This article was written in response to the pseudo campus brouhaha over liberal professors picking on conservative students and hurting their feeling at Colorado campuses. Some in our legislature would like to make a law against talking "off message" in college classrooms.

But this piece has broader applicability. While listening to an interview from Book notes with Daniel Boorstin, I was struck with how Dr. Boorstin exemplifies what this professor emeritus Dr. Eitzen says about the liberal frame of mind. I urge you to check out the Booknotes piece which may replay this week because of his death this weekend, or find it in the C-Span archive's for Booknotes. I believe it was done in 1988.


"The biggest difference, however, involved the scholarly discipline of a professor. Professors from disciplines that focus on human subjects, especially in groups, are the most liberal. The result is that the social sciences, with sociology and anthropology leading the way, have the highest concentration of political liberals. Somewhat less liberal are professors in the humanities and fine arts. In the middle are professors in the physical sciences, biological sciences and education. Professors in business, engineering, agriculture and other applied fields are generally conservative.

This liberal tendency for professors in a discipline where people in groups are the focus has been found in a number of studies. For example, among psychologists, those who do research on animals are the most conservative, followed in order by those who work with individuals, and social psychologists who do research on the social forces affecting the behavior of people the most liberal.

....

Armed with the sociological imagination, sociologists ask such questions as: How does society really work? Who really has the power? Who benefits under the existing social arrangements and who does not? Asking these types of questions unmasks, for example, the institutional classism, racism, sexism and homophobia present in the "normal" and "accepted" ways that social structures work to benefit some and disadvantage others.

Conservatives don't ask such critical questions because they accept society's dominant ideology. Sociologists, on the other hand, challenge the bias of the status quo, resulting in a "natural" gravitational pull politically toward liberal, progressive or radical politics. It is just what we do. In effect, sociologists are subversives."

www.denverpost.com/Stories/0,1002,36%7E158%7E,00.html

edited because I'm having issues with copying and pasting. Arrgh.

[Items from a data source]
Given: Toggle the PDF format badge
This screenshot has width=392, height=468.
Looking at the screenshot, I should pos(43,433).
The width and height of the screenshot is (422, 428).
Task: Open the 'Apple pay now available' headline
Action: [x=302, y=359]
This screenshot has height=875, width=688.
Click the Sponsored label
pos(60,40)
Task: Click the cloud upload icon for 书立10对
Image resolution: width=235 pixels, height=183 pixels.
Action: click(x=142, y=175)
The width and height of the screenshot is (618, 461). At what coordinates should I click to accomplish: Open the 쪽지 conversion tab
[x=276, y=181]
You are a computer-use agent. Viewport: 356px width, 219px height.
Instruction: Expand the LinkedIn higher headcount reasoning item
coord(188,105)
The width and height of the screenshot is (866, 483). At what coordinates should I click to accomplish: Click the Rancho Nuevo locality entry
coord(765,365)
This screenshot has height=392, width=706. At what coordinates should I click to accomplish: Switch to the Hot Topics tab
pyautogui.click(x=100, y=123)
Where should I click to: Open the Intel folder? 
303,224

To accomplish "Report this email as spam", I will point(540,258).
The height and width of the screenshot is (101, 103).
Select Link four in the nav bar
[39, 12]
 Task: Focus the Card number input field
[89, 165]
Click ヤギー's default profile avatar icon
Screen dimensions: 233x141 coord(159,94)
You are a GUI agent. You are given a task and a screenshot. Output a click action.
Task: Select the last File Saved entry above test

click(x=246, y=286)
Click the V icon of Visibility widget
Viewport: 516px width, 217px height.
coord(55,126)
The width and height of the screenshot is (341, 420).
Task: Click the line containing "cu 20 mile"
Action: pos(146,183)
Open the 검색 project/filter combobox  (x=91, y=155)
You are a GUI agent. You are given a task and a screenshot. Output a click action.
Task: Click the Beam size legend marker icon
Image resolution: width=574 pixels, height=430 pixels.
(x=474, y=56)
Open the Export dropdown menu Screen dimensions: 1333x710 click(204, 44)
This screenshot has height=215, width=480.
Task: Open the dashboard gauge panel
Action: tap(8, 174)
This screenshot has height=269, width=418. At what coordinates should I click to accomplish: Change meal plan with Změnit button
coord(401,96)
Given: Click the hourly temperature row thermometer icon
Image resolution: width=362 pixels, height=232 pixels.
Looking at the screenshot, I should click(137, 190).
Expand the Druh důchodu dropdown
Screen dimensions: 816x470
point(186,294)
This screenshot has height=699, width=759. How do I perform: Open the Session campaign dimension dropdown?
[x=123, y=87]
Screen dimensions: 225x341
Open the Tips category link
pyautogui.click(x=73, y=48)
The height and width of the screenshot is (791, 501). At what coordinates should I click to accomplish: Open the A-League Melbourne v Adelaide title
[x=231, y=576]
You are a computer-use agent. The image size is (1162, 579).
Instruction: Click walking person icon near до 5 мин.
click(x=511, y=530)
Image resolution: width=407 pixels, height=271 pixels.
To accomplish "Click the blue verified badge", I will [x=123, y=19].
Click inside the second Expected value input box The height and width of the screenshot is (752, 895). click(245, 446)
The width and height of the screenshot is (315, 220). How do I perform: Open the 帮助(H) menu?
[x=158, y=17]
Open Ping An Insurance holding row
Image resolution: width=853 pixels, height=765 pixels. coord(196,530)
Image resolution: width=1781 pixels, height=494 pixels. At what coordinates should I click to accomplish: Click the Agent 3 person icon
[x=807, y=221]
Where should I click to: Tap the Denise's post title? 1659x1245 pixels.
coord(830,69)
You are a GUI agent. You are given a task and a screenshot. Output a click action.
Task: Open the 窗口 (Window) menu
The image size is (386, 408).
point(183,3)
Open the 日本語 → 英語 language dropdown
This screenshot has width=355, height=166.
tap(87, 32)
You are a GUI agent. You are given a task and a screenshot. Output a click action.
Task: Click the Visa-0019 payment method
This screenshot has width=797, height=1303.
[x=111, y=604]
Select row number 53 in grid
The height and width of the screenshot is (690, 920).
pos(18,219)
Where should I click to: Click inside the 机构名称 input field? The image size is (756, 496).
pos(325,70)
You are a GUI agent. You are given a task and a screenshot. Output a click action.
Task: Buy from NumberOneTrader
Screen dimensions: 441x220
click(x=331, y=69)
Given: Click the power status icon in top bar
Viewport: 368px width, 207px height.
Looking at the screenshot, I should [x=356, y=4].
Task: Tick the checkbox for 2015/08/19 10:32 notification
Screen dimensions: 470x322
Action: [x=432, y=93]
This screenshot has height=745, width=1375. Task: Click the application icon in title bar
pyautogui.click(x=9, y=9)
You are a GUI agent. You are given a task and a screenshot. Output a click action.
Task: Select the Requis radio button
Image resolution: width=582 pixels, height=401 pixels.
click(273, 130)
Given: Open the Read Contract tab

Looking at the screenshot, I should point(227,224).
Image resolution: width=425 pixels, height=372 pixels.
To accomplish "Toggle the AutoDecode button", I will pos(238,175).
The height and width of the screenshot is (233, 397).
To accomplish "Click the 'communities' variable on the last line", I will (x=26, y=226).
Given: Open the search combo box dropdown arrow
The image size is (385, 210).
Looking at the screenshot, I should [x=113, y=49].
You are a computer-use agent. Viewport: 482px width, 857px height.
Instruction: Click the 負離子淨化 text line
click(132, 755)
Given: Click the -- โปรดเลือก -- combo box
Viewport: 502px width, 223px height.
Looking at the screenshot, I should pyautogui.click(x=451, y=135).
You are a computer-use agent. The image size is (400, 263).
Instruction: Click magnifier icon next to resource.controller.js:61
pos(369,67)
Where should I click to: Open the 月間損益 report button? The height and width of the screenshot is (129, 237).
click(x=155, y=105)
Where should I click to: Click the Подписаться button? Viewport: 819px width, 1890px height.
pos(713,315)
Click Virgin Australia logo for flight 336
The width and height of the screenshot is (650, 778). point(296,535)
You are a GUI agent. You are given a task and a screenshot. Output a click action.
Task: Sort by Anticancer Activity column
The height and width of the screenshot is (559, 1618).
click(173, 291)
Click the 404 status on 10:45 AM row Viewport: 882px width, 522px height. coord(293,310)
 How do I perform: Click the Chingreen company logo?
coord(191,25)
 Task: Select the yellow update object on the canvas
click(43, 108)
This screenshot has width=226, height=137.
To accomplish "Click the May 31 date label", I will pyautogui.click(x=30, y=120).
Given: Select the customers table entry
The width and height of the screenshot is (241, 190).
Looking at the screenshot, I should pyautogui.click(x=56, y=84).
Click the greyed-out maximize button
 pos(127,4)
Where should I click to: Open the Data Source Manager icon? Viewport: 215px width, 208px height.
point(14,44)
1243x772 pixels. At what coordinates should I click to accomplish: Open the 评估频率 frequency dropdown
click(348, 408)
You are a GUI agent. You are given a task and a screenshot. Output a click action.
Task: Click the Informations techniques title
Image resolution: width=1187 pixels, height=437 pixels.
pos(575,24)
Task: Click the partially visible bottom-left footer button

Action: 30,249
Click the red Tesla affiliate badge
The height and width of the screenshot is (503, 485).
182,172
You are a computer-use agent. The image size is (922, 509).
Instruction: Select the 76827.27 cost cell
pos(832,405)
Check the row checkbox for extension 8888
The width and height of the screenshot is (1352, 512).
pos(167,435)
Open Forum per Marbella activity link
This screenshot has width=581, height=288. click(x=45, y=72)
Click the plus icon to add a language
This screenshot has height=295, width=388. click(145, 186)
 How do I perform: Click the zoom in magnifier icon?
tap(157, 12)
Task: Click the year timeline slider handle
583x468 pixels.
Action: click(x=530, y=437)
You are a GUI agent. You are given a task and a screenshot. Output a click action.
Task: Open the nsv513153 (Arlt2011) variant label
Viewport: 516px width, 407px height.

> [Assignment 1]
Based on the text about professors' politics, say whether each statement agrees with it. Give yes or no, and quote the words that decide it.
(a) Professors in business, engineering and agriculture are generally conservative.
(b) Among psychologists, those who work with individuals are the most conservative.
(c) The Booknotes interview with Daniel Boorstin was done in 1995.
> [Assignment 2]
According to the text about professors' politics, which two disciplines lead the social sciences in their concentration of political liberals?
> [Assignment 3]
From the text about professors' politics, output the stretch from "Armed with the" through "and disadvantage others.".

> [Answer 1]
(a) Yes: "Professors in business, engineering, agriculture and other applied fields are generally conservative."
(b) No: "those who do research on animals are the most conservative, followed in order by those who work with individuals"
(c) No: "I believe it was done in 1988."

> [Answer 2]
Sociology and anthropology.

> [Answer 3]
Armed with the sociological imagination, sociologists ask such questions as: How does society really work? Who really has the power? Who benefits under the existing social arrangements and who does not? Asking these types of questions unmasks, for example, the institutional classism, racism, sexism and homophobia present in the "normal" and "accepted" ways that social structures work to benefit some and disadvantage others.